Barbara Castle – 1968 Statement on New Road Signs

The statement made by Barbara Castle, the then Minister for Transport, in the House of Commons on 7 February 1968.

I am aware of a recent survey which shews that many road users do not yet recognise the new road signs, though the situation is on the whole improving gradually.

A large-scale publicity campaign to familiarise the public with the new road signs and their meaning has been in progress for the past three years and will continue. Every medium of publicity available has been used. More than nine million copies of a special booklet in colour have been issued, half of them sold through booksellers and newsagents, the remainder issued free to learner-drivers, trainee cyclists and foreign visitors. Every L-driver gets a free copy with his first provisional licence. This free issue is continuing at the rate of about 1¾ millions a year. The new traffic signs will be illustrated in the revised Highway Code now in preparation. So far, more than six million free leaflets illustrating a selection of the signs have been issued through the Royal Society for the Prevention of Accidents. About 135,000 wall-charts have been issued to schools, garages, libraries etc. for continuous display, and some 2½million other visual aids for all ages. A successful mobile exhibition featuring the signs has been on tour since 1964. It has so far visited 130 towns and been seen by about 600,000 people. The tour continues this year. In addition to generous editorial space given by Press, television and radio, 27 specially produced short films on the subject have been given more than 1,200 showings on B.B.C. and I.T.V., and seven more films are still to come.

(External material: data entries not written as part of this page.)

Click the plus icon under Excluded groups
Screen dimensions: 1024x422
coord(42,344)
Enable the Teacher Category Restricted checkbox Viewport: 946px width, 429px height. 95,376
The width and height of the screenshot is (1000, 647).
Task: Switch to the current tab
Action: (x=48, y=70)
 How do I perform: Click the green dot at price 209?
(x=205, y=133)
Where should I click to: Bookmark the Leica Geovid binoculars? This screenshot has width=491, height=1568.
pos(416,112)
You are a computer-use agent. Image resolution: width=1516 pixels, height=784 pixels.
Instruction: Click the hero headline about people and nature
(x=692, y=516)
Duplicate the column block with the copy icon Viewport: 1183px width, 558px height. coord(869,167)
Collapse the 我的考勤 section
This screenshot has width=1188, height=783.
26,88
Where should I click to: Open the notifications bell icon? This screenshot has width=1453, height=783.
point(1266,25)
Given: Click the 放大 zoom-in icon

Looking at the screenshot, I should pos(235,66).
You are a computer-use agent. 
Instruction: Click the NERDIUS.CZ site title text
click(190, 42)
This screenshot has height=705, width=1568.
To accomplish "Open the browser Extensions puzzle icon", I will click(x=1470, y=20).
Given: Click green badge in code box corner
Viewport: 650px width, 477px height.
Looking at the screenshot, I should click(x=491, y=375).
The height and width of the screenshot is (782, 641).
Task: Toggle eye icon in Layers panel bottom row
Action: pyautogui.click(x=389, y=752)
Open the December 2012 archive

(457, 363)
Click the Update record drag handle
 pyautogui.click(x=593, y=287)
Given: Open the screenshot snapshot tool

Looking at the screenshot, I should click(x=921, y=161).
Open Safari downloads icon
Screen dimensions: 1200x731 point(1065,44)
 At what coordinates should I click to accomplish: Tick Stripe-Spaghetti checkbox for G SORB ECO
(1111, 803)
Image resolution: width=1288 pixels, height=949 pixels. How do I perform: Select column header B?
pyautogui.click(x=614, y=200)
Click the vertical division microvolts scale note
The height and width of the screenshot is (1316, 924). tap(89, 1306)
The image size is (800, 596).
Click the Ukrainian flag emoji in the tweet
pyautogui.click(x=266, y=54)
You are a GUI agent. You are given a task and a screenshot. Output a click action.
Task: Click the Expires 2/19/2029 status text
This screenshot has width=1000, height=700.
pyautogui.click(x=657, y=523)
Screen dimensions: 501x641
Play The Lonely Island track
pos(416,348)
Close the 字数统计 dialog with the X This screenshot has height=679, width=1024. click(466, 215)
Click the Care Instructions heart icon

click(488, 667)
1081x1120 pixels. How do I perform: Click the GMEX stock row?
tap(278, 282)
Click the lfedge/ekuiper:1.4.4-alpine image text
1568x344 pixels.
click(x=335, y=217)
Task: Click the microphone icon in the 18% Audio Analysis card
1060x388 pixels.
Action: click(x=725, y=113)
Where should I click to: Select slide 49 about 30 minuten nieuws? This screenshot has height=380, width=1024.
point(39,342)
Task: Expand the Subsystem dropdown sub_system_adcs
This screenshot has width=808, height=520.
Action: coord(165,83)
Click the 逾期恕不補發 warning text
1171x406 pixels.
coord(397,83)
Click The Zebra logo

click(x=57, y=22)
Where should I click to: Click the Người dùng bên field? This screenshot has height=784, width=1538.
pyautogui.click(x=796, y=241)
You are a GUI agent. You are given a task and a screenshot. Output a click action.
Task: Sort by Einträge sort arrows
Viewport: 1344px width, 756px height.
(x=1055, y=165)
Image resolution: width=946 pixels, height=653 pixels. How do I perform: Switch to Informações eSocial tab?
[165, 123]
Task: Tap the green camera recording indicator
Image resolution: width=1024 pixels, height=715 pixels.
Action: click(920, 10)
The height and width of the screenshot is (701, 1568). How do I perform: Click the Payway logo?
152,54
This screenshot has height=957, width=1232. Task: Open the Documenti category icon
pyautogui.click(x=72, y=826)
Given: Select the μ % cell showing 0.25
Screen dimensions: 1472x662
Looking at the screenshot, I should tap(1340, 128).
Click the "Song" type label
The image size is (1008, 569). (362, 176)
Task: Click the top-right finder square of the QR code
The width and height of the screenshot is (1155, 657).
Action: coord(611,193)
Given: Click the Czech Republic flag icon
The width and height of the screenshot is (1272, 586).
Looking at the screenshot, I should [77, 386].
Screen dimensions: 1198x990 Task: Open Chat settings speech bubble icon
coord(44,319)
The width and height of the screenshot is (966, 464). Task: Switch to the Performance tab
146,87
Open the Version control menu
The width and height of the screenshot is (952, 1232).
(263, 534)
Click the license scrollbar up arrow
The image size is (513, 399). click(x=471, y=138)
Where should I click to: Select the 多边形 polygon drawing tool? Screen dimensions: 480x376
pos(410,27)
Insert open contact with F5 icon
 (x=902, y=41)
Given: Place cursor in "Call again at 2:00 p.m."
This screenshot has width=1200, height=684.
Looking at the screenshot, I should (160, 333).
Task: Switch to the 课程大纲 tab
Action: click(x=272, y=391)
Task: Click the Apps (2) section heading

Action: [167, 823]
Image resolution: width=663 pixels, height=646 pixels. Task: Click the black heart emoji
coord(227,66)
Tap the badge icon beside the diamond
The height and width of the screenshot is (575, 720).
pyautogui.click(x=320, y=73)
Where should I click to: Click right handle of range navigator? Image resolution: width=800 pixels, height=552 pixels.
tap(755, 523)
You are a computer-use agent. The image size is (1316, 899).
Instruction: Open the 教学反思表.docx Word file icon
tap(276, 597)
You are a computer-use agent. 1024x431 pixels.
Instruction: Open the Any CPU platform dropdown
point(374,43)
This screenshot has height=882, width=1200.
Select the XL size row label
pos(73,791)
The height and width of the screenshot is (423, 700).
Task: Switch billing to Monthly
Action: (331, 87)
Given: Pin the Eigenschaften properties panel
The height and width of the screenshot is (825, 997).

I have given careful consideration to the hon. Member’s suggestion but apart from the fact that it would be surprisingly expensive to carry out I do not believe that it would add much to the campaigns I have already put in hand and which are continuing. I believe that the Ministry’s campaigns do give road users the means to educate themselves in the meaning of the new signs. It is for road users themselves to make the necessary effort to learn.